Stored data
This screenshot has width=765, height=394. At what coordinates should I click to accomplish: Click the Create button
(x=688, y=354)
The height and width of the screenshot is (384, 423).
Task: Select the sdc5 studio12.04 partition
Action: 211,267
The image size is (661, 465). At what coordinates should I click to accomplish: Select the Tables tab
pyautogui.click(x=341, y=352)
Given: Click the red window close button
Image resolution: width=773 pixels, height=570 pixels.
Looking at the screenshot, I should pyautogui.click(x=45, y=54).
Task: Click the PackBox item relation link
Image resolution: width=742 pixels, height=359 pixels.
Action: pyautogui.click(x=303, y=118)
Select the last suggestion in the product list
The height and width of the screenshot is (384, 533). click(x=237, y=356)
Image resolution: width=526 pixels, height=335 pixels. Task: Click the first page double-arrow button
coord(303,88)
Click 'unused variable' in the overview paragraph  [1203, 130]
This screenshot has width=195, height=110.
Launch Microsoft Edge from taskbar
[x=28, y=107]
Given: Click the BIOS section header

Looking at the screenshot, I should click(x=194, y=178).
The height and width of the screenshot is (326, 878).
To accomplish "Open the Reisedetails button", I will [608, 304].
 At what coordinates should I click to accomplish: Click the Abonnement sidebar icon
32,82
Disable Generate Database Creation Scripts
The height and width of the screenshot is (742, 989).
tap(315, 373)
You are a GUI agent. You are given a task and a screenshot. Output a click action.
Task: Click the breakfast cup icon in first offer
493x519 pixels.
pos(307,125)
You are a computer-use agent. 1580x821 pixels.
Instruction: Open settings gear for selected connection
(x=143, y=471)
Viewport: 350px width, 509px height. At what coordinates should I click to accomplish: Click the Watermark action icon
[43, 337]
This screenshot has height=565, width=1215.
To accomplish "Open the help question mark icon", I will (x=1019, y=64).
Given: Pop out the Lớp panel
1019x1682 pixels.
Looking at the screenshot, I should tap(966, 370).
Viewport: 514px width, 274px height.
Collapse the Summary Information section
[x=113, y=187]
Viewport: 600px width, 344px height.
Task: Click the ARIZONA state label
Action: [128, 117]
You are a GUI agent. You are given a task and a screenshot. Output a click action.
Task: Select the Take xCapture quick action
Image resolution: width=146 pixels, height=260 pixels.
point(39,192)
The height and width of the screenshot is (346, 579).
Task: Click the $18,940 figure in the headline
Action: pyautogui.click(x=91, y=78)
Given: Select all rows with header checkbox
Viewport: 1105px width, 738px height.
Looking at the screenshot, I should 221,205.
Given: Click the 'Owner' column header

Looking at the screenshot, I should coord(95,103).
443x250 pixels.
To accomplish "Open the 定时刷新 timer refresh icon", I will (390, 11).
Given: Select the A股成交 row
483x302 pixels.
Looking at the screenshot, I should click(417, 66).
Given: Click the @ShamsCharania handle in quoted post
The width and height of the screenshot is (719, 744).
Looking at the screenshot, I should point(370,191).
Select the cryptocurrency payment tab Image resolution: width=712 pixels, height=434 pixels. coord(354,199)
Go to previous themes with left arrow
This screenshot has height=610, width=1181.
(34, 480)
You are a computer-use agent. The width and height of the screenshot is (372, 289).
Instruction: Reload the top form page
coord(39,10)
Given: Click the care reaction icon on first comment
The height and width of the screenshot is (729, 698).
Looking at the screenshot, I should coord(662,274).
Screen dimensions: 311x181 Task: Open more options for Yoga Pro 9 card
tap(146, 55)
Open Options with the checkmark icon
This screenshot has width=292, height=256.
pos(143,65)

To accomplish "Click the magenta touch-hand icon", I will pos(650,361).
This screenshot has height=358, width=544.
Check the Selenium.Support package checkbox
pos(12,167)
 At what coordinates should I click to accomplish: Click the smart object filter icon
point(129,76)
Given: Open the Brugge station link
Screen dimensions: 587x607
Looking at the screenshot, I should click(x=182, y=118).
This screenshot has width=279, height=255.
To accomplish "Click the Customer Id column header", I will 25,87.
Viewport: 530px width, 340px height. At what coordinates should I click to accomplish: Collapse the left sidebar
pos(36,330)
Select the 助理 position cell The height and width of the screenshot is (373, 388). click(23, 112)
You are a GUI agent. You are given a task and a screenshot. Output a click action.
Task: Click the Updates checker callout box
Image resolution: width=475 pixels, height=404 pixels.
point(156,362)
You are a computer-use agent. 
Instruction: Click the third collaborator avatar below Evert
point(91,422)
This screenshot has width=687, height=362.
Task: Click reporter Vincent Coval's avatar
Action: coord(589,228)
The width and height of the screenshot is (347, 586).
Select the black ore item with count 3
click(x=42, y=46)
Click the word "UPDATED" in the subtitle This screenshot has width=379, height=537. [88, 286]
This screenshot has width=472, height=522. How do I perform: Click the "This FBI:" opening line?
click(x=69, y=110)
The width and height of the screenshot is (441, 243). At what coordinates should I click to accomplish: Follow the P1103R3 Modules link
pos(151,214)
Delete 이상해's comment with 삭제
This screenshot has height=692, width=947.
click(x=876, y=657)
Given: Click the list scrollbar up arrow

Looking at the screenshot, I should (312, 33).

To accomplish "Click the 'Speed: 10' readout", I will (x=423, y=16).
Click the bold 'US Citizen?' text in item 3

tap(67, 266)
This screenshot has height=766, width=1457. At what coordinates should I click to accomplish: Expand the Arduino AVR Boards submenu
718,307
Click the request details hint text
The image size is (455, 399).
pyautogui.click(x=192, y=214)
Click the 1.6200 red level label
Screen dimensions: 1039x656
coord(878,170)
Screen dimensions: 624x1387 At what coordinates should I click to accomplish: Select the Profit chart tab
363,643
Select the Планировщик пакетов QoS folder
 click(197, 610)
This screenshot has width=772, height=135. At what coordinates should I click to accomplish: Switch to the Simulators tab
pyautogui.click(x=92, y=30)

» **What is expected**
Every entry must come back exactly as written above.

» **Response to this task**
This screenshot has width=765, height=394. At what coordinates should I click to accomplish: Click the Create button
(x=688, y=354)
The height and width of the screenshot is (384, 423).
Task: Select the sdc5 studio12.04 partition
Action: 211,267
The image size is (661, 465). At what coordinates should I click to accomplish: Select the Tables tab
pyautogui.click(x=341, y=352)
Given: Click the red window close button
Image resolution: width=773 pixels, height=570 pixels.
Looking at the screenshot, I should pyautogui.click(x=45, y=54).
Task: Click the PackBox item relation link
Image resolution: width=742 pixels, height=359 pixels.
Action: pyautogui.click(x=303, y=118)
Select the last suggestion in the product list
The height and width of the screenshot is (384, 533). click(x=237, y=356)
Image resolution: width=526 pixels, height=335 pixels. Task: Click the first page double-arrow button
coord(303,88)
Click 'unused variable' in the overview paragraph  [1203, 130]
This screenshot has width=195, height=110.
Launch Microsoft Edge from taskbar
[x=28, y=107]
Given: Click the BIOS section header

Looking at the screenshot, I should click(x=194, y=178).
The height and width of the screenshot is (326, 878).
To accomplish "Open the Reisedetails button", I will [608, 304].
 At what coordinates should I click to accomplish: Click the Abonnement sidebar icon
32,82
Disable Generate Database Creation Scripts
The height and width of the screenshot is (742, 989).
tap(315, 373)
You are a GUI agent. You are given a task and a screenshot. Output a click action.
Task: Click the breakfast cup icon in first offer
493x519 pixels.
pos(307,125)
You are a computer-use agent. 1580x821 pixels.
Instruction: Open settings gear for selected connection
(x=143, y=471)
Viewport: 350px width, 509px height. At what coordinates should I click to accomplish: Click the Watermark action icon
[43, 337]
This screenshot has height=565, width=1215.
To accomplish "Open the help question mark icon", I will (x=1019, y=64).
Given: Pop out the Lớp panel
1019x1682 pixels.
Looking at the screenshot, I should tap(966, 370).
Viewport: 514px width, 274px height.
Collapse the Summary Information section
[x=113, y=187]
Viewport: 600px width, 344px height.
Task: Click the ARIZONA state label
Action: [128, 117]
You are a GUI agent. You are given a task and a screenshot. Output a click action.
Task: Select the Take xCapture quick action
Image resolution: width=146 pixels, height=260 pixels.
point(39,192)
The height and width of the screenshot is (346, 579).
Task: Click the $18,940 figure in the headline
Action: pyautogui.click(x=91, y=78)
Given: Select all rows with header checkbox
Viewport: 1105px width, 738px height.
Looking at the screenshot, I should 221,205.
Given: Click the 'Owner' column header

Looking at the screenshot, I should coord(95,103).
443x250 pixels.
To accomplish "Open the 定时刷新 timer refresh icon", I will (390, 11).
Given: Select the A股成交 row
483x302 pixels.
Looking at the screenshot, I should click(417, 66).
Given: Click the @ShamsCharania handle in quoted post
The width and height of the screenshot is (719, 744).
Looking at the screenshot, I should point(370,191).
Select the cryptocurrency payment tab Image resolution: width=712 pixels, height=434 pixels. coord(354,199)
Go to previous themes with left arrow
This screenshot has height=610, width=1181.
(34, 480)
You are a computer-use agent. The width and height of the screenshot is (372, 289).
Instruction: Reload the top form page
coord(39,10)
Given: Click the care reaction icon on first comment
The height and width of the screenshot is (729, 698).
Looking at the screenshot, I should coord(662,274).
Screen dimensions: 311x181 Task: Open more options for Yoga Pro 9 card
tap(146, 55)
Open Options with the checkmark icon
This screenshot has width=292, height=256.
pos(143,65)

To accomplish "Click the magenta touch-hand icon", I will pos(650,361).
This screenshot has height=358, width=544.
Check the Selenium.Support package checkbox
pos(12,167)
 At what coordinates should I click to accomplish: Click the smart object filter icon
point(129,76)
Given: Open the Brugge station link
Screen dimensions: 587x607
Looking at the screenshot, I should click(x=182, y=118).
This screenshot has width=279, height=255.
To accomplish "Click the Customer Id column header", I will 25,87.
Viewport: 530px width, 340px height. At what coordinates should I click to accomplish: Collapse the left sidebar
pos(36,330)
Select the 助理 position cell The height and width of the screenshot is (373, 388). click(23, 112)
You are a GUI agent. You are given a task and a screenshot. Output a click action.
Task: Click the Updates checker callout box
Image resolution: width=475 pixels, height=404 pixels.
point(156,362)
You are a computer-use agent. 
Instruction: Click the third collaborator avatar below Evert
point(91,422)
This screenshot has width=687, height=362.
Task: Click reporter Vincent Coval's avatar
Action: coord(589,228)
The width and height of the screenshot is (347, 586).
Select the black ore item with count 3
click(x=42, y=46)
Click the word "UPDATED" in the subtitle This screenshot has width=379, height=537. [88, 286]
This screenshot has width=472, height=522. How do I perform: Click the "This FBI:" opening line?
click(x=69, y=110)
The width and height of the screenshot is (441, 243). At what coordinates should I click to accomplish: Follow the P1103R3 Modules link
pos(151,214)
Delete 이상해's comment with 삭제
This screenshot has height=692, width=947.
click(x=876, y=657)
Given: Click the list scrollbar up arrow

Looking at the screenshot, I should (312, 33).

To accomplish "Click the 'Speed: 10' readout", I will (x=423, y=16).
Click the bold 'US Citizen?' text in item 3

tap(67, 266)
This screenshot has height=766, width=1457. At what coordinates should I click to accomplish: Expand the Arduino AVR Boards submenu
718,307
Click the request details hint text
The image size is (455, 399).
pyautogui.click(x=192, y=214)
Click the 1.6200 red level label
Screen dimensions: 1039x656
coord(878,170)
Screen dimensions: 624x1387 At what coordinates should I click to accomplish: Select the Profit chart tab
363,643
Select the Планировщик пакетов QoS folder
 click(197, 610)
This screenshot has width=772, height=135. At what coordinates should I click to accomplish: Switch to the Simulators tab
pyautogui.click(x=92, y=30)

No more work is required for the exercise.